At the same time, however, the administration has repeatedly attempted to “outsource” its legally nebulous treatment of these prisoners, either by holding them in Guantánamo Bay (where the administration claims they are not subject to US laws because it is not US territory), or by using a super-secret practice known as “extraordinary rendition” to relocate them to other countries where they can be interrogated in ways that would be illegal in the US. In effect, this practice of rendition essentially amounts to empowering third party countries and territories to perform (or support) potentially illegal acts on the behalf of the US—empowering them, that is, to serve as “privateers” to help the US detain and interrogate those whom it has designated as terrorists (“pirates”).
At the heart of these legally and morally questionable practices lies a crucial paradox: the administration’s support of this treatment of its detainees (including denying them basic rights of habeas corpus, condoning actions which many regard as torture, etc.) is ostensibly done precisely in order to defend our own domestic freedoms and rights.

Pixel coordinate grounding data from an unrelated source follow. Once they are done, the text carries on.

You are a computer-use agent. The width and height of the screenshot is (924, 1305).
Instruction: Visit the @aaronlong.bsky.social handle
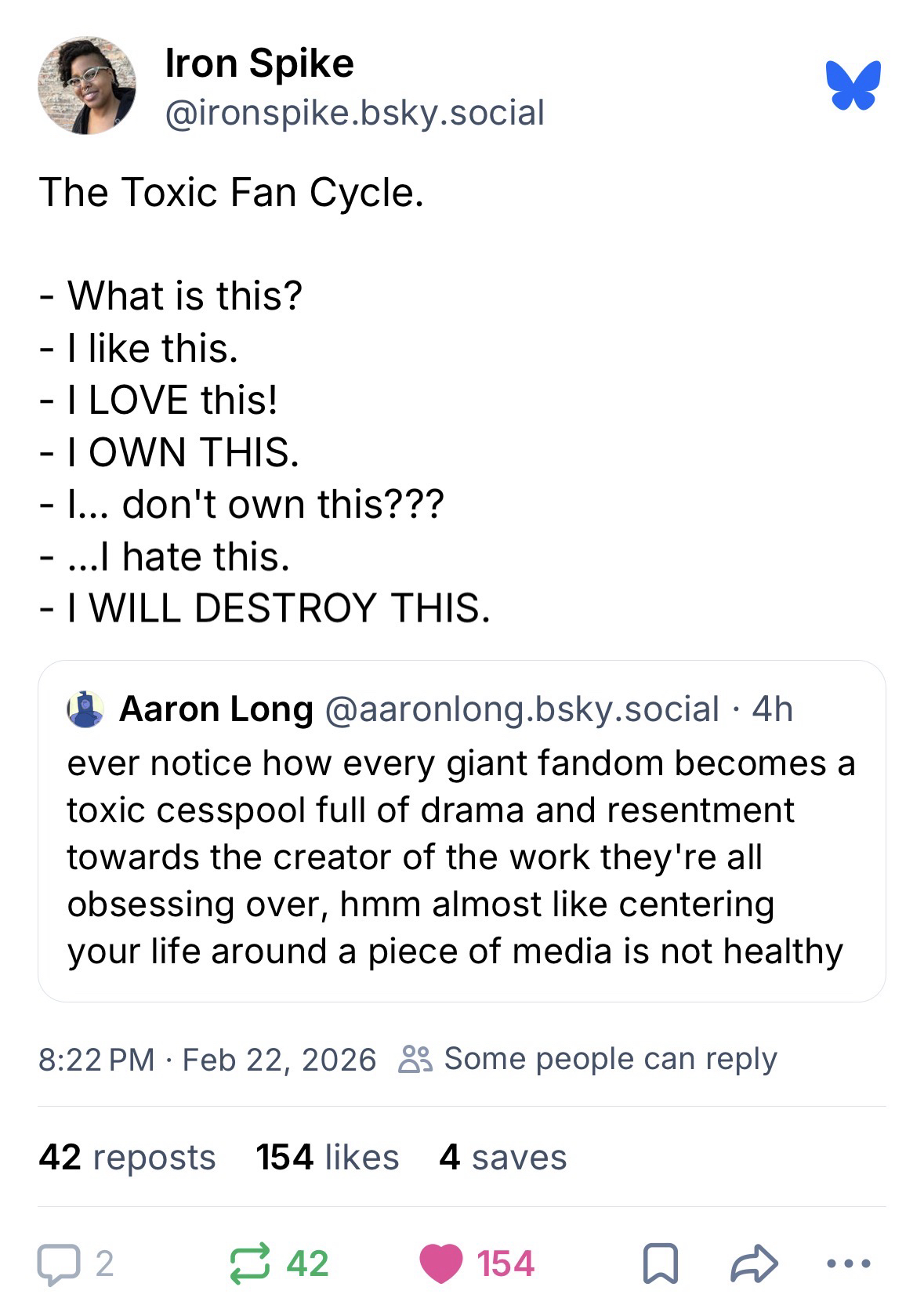[521, 709]
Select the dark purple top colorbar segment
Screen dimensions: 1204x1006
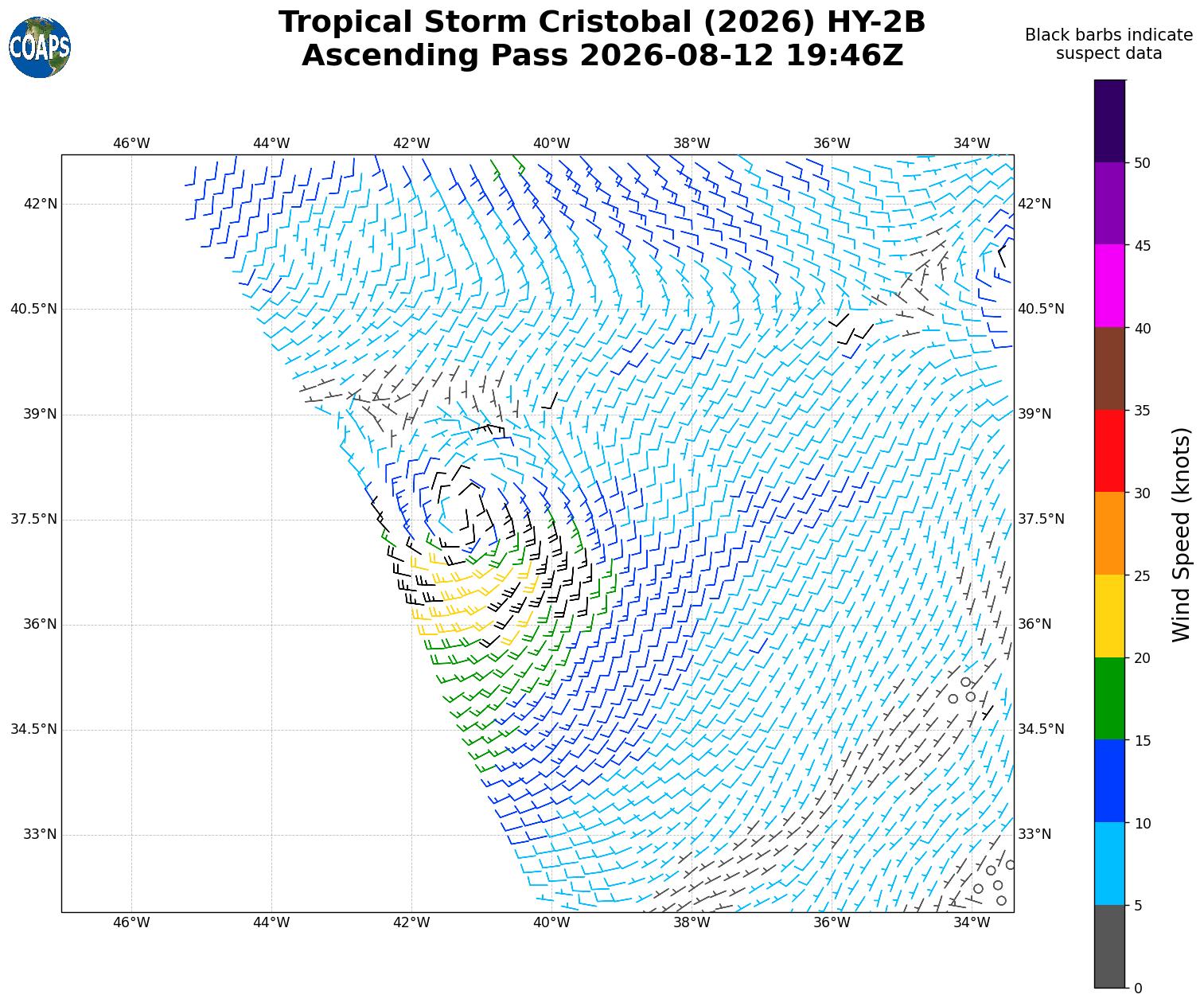pyautogui.click(x=1110, y=121)
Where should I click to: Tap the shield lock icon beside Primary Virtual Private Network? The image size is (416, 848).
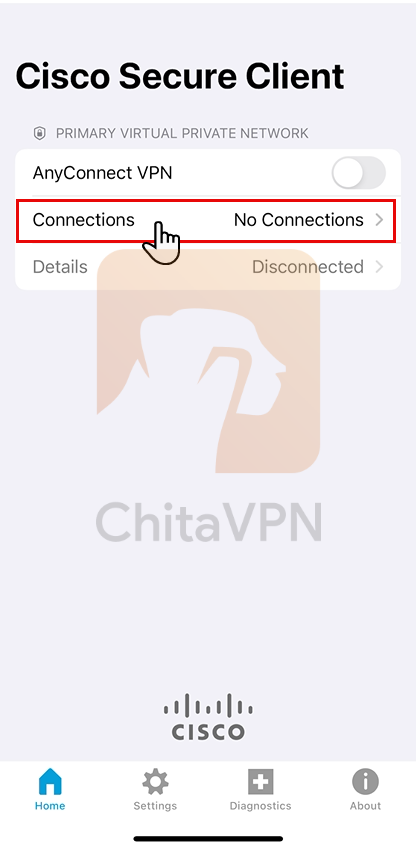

In other words, to borrow the dominant metaphor from Verbinski and Miyazaki’s films, the US is extracting its heart precisely for the purpose (rhetorical or otherwise) of preserving and protecting those values which that heart symbolizes.

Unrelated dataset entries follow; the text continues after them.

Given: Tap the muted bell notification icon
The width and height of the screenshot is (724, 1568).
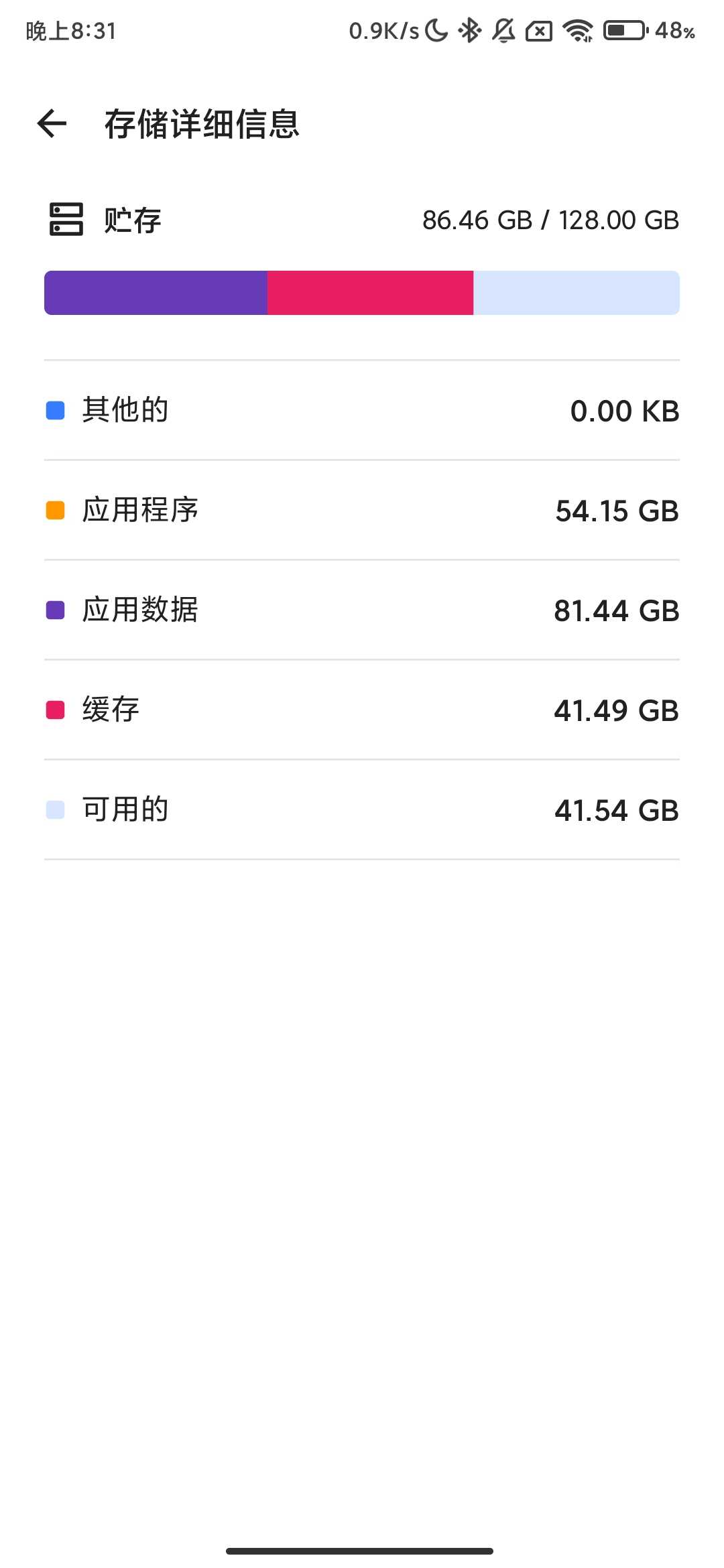Looking at the screenshot, I should (x=503, y=31).
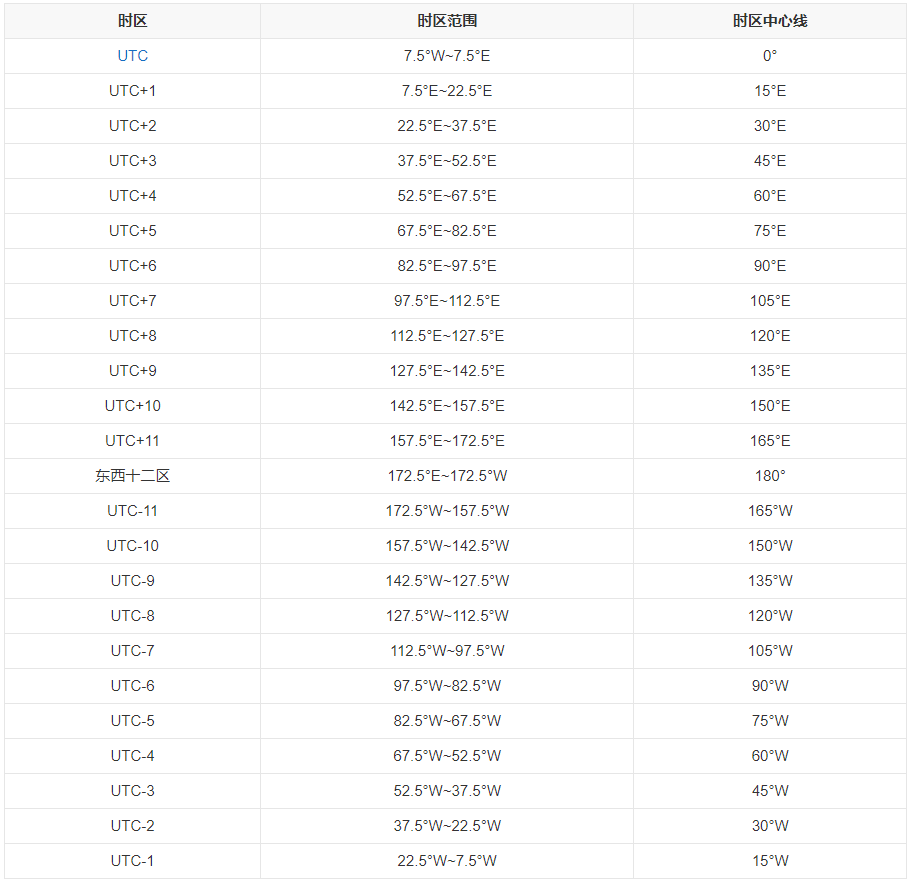Select the 135°E center line cell
Screen dimensions: 909x882
(x=770, y=371)
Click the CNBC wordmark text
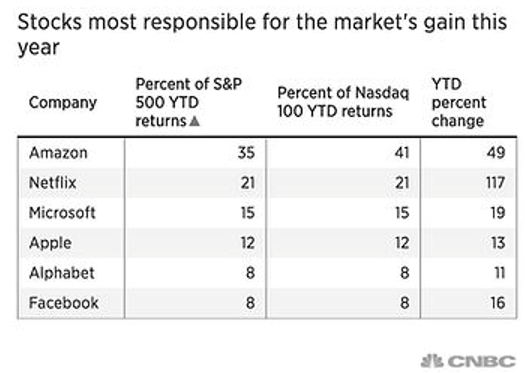The image size is (525, 373). [x=482, y=362]
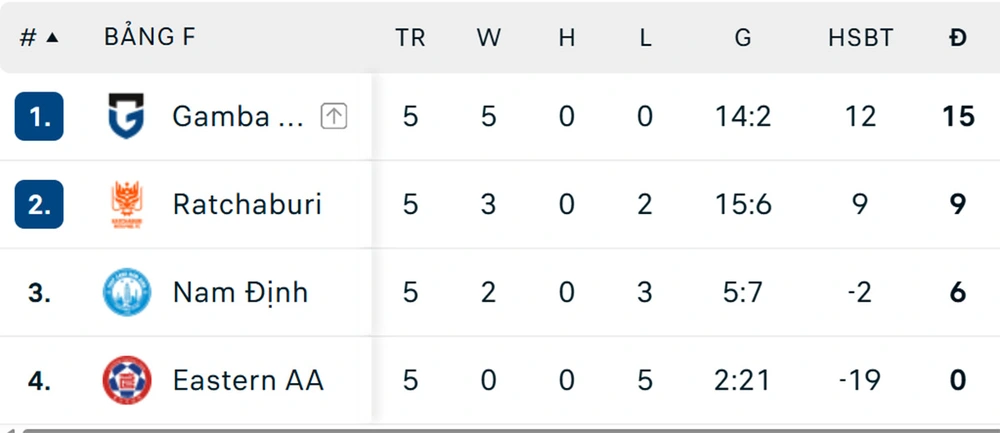Click the rank 1 position badge

coord(40,117)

In both Chest and Castle, the relationship between the displaced hearts and the array of characters who rely on it in one way or another is mediated by a figure of a moral compass. In Chest, the latter element is an actual compass, which points in the direction of that which its possessor desires the most. While the compass is used by Sparrow and others to locate Jones’ chest (and heart), the movie at the same time gets a lot of mileage out of fact that often the possessor of the compass does not realize what she or he truly desires.
In Castle, similarly, Howl gives Sophie a ring which, he explains, is a homing beacon which will lead her to safety by emitting a laser-like beam of light. Just as Jack Sparrow’s compass usually (but not always) points toward to the chest with Jones’ heart, similarly the right which Howl gives to Sophie usually (but not always) points in the direction of Howl’s moving castle—which literally embodies Howl’s own disembodied heart.
The interesting thing about this compass/homing ring is that it not only points to the displaced heart, but furthermore it mirrors the externalized function of that heart itself (by pointing to that which one desires the most). In the case of the Hamdan v. Rumsfeld decision, the role of this external moral compass is played by the Geneva Convention accords. That is to say, there is a poignant irony in the fact that the Supreme Court is appealing, in a crucial moment of a long a complex decision, to an international treaty precisely in order to reaffirm the constitutional rights and freedoms which it is sworn to uphold as its own (i.e., its “heart”).